Exercise text:
Content starts
Chronic failure in primary care

by Hal Swerissen and Stephen Duckett

Ineffective management of heart disease, asthma, diabetes and other chronic diseases costs the Australian health system more than $320 million each year in avoidable hospital admissions.

At best, our primary care system provides only half the recommended care for many chronic conditions. Only a quarter of the nearly one million Australians diagnosed with type 2 diabetes get the monitoring and treatment recommended for their condition.

Each year there are more than a quarter of a million admissions to hospital for health problems that potentially could have been prevented. Yet each year the government spends at least $1 billion on planning, coordinating and reviewing chronic disease management and encouraging good practice in primary care.

Three quarters of Australians over the age of 65 have at least one chronic condition that puts them at risk of serious complications and premature death. Social, economic and environmental changes are the best way to prevent these diseases. But there are much better outcomes where good quality primary care services are in place.
Content ends
Extracted entries:
Content starts
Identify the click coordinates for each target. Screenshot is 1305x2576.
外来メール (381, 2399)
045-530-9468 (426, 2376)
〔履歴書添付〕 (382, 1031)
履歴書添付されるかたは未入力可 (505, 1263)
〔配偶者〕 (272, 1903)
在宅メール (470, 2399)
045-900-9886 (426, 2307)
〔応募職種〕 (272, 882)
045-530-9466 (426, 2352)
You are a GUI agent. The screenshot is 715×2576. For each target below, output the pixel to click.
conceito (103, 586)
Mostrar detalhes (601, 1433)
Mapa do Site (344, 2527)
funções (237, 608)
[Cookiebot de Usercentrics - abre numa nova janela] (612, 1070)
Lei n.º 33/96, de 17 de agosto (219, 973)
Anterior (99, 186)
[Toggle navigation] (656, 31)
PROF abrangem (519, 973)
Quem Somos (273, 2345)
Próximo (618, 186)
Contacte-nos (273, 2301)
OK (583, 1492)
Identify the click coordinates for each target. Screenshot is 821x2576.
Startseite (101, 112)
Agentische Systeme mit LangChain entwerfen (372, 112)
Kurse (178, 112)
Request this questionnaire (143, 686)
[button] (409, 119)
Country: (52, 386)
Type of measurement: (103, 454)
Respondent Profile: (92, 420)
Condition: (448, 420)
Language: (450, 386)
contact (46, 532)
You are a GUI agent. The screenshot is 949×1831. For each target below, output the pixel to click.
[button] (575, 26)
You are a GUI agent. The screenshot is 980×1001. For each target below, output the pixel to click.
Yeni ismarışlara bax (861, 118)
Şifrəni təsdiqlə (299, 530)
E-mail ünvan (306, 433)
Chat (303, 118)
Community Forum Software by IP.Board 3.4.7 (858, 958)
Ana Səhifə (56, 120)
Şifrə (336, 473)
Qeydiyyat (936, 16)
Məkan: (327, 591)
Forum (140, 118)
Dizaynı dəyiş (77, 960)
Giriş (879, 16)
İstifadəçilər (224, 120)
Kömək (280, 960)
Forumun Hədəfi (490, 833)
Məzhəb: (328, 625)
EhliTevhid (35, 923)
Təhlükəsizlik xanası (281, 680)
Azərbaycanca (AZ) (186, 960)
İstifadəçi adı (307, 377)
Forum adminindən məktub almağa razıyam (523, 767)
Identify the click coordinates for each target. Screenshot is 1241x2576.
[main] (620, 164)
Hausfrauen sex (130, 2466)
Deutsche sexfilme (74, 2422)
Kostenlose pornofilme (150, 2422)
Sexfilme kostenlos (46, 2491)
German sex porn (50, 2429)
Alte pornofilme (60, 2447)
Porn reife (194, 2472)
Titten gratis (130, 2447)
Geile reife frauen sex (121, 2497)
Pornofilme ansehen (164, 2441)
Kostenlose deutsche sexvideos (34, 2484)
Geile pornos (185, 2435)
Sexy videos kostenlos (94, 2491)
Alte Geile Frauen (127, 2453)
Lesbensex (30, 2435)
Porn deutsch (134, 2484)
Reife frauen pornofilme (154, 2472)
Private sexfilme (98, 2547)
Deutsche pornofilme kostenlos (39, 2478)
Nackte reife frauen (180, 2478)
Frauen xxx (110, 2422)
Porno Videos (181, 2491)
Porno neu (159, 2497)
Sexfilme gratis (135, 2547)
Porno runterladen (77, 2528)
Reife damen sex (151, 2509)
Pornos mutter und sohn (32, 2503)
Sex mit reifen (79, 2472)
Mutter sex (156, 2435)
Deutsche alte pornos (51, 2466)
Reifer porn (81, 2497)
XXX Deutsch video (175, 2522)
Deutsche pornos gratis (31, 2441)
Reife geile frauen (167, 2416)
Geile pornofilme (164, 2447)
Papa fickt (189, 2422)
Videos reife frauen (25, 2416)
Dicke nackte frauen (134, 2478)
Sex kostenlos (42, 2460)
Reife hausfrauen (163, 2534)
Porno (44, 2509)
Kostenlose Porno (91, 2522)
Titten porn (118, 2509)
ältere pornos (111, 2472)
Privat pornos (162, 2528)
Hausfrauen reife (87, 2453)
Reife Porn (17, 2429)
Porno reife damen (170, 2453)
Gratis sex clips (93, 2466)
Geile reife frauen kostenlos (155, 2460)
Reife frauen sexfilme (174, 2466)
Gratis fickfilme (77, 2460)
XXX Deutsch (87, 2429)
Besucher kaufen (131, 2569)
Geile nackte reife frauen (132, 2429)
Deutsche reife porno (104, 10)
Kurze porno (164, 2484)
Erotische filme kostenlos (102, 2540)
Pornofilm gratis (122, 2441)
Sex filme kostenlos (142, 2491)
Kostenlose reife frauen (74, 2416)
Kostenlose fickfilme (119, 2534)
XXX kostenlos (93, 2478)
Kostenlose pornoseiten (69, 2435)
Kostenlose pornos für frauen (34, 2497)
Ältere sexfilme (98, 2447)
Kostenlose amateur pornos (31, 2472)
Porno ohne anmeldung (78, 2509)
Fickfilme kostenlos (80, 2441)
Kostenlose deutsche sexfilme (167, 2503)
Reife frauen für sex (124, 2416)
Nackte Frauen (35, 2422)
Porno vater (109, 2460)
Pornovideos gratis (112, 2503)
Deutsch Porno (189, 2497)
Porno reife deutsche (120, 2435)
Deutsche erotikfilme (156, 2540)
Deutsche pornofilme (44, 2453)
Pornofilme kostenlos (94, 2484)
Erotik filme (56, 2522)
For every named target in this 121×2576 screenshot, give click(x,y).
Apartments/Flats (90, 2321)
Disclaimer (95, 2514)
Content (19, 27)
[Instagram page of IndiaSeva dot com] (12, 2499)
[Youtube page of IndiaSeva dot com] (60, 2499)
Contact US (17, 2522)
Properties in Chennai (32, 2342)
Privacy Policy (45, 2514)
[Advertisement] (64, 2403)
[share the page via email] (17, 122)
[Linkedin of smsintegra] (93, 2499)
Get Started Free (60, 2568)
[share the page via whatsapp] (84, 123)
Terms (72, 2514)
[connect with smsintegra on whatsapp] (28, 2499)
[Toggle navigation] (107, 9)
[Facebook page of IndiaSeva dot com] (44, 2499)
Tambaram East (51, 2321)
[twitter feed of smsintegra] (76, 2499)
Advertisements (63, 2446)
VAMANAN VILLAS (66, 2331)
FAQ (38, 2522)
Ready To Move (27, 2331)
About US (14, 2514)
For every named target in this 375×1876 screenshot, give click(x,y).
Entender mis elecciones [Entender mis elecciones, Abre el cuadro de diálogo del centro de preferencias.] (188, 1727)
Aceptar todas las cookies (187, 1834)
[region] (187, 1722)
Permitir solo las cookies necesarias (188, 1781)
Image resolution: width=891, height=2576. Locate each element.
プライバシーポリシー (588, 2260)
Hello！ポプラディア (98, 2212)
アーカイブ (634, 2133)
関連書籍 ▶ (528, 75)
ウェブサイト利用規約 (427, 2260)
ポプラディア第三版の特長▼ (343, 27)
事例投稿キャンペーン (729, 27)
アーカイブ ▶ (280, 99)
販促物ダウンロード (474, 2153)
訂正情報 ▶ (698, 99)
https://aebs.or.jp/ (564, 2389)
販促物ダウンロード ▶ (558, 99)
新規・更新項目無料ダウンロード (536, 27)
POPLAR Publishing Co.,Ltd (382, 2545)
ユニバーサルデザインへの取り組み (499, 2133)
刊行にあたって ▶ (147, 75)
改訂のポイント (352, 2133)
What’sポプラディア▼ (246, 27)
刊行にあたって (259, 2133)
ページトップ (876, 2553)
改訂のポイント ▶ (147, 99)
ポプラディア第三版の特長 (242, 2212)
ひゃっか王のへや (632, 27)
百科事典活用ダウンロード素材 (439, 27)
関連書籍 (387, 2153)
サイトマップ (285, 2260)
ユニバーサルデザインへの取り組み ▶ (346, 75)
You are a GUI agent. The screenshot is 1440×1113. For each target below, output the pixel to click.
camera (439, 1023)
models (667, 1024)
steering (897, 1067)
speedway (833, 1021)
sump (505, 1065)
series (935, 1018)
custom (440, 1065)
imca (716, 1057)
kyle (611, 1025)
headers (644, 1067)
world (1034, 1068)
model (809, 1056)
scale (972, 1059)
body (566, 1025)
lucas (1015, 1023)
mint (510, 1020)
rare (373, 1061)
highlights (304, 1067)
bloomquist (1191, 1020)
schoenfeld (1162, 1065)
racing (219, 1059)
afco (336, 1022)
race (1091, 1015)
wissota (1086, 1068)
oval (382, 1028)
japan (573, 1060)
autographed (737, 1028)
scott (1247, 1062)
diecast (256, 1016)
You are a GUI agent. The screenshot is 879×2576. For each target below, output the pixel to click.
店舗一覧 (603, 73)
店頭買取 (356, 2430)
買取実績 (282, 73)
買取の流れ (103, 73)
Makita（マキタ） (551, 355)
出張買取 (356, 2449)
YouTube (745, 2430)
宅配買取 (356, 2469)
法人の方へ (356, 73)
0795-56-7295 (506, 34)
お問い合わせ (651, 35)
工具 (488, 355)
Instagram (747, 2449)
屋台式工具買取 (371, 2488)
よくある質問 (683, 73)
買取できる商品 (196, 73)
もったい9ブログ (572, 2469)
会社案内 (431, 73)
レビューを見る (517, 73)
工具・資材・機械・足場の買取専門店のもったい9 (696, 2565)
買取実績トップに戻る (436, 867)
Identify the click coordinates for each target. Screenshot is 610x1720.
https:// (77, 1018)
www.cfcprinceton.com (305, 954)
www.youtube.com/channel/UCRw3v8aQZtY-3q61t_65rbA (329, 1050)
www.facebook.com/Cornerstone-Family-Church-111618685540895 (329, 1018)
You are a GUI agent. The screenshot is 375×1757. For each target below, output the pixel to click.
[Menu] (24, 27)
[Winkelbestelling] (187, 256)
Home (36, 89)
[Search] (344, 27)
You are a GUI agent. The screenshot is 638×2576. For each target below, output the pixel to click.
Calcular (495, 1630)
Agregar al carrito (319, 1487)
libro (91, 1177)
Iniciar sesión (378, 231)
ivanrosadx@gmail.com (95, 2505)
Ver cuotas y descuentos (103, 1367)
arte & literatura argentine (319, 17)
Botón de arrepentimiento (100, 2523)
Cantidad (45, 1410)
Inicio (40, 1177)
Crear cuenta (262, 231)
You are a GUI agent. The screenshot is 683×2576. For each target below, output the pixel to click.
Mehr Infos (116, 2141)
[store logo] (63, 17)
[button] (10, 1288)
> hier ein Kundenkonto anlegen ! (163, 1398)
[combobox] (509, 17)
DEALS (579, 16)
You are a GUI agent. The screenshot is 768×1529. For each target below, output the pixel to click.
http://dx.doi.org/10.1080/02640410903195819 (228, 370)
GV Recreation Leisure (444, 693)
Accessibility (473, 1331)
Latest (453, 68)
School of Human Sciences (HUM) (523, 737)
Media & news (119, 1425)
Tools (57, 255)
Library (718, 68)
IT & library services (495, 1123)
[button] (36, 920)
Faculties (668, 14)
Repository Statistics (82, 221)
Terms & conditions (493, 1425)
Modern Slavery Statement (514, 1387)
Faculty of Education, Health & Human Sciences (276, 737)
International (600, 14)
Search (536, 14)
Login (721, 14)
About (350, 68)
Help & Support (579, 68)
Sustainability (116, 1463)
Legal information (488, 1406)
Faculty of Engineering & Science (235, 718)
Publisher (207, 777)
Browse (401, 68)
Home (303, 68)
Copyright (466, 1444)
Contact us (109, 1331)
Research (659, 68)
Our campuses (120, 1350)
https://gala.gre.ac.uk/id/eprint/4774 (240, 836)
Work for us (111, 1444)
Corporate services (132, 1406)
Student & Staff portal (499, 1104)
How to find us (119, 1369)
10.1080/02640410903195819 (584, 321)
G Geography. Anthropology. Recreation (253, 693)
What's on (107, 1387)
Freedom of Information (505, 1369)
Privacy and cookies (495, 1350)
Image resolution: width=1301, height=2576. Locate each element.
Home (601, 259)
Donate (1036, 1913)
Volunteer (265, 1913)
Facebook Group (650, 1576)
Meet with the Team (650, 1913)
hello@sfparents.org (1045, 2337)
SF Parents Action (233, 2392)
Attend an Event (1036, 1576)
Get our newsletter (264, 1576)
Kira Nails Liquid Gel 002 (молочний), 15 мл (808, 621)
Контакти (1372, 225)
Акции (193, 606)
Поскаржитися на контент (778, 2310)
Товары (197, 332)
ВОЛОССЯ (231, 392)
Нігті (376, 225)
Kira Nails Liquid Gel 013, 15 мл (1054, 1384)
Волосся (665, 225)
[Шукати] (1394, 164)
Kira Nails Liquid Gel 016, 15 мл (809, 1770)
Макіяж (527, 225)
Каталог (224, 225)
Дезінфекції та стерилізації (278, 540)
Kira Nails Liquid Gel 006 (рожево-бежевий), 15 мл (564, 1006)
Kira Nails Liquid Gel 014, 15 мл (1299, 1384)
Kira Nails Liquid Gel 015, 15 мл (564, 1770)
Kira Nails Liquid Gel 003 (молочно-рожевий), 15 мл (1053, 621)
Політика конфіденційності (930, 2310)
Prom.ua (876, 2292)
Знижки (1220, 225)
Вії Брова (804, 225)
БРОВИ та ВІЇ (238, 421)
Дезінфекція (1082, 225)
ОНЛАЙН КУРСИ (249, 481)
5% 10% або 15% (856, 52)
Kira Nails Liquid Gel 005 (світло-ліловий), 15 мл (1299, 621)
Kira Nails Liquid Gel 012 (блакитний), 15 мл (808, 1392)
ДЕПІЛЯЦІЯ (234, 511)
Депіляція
Content ends
Exercise A:
Answer these from the primary care article:
(i) How much does ineffective management of chronic diseases cost the Australian health system each year in avoidable hospital admissions?
(ii) What fraction of Australians diagnosed with type 2 diabetes get the recommended monitoring and treatment?
(iii) What share of Australians over the age of 65 have at least one chronic condition?
Exercise B: Resume the primary care article, picking up right after its final sentence.

Reply A:
(i) More than $320 million.
(ii) Only a quarter.
(iii) Three quarters.

Reply B:
Our primary care system is not working anywhere near as well as it should because the way we pay for and organise services goes against what we know works.

The role of GPs is vital, but the focus must move away from fee-for-service payments for one-off visits. A broader payment for integrated treatment would help to focus care on patients and long-term outcomes.

Primary Health Networks should be given more responsibility for local primary care services. The evidence shows that a consistent, coordinated approach to specific diseases helps primary care more effectively prevent and manage chronic conditions. In regional areas, clear targets and well-designed incentives for disease prevention are vital.

Simple reforms can reduce the burden on Australian hospitals, and make patients healthier for longer.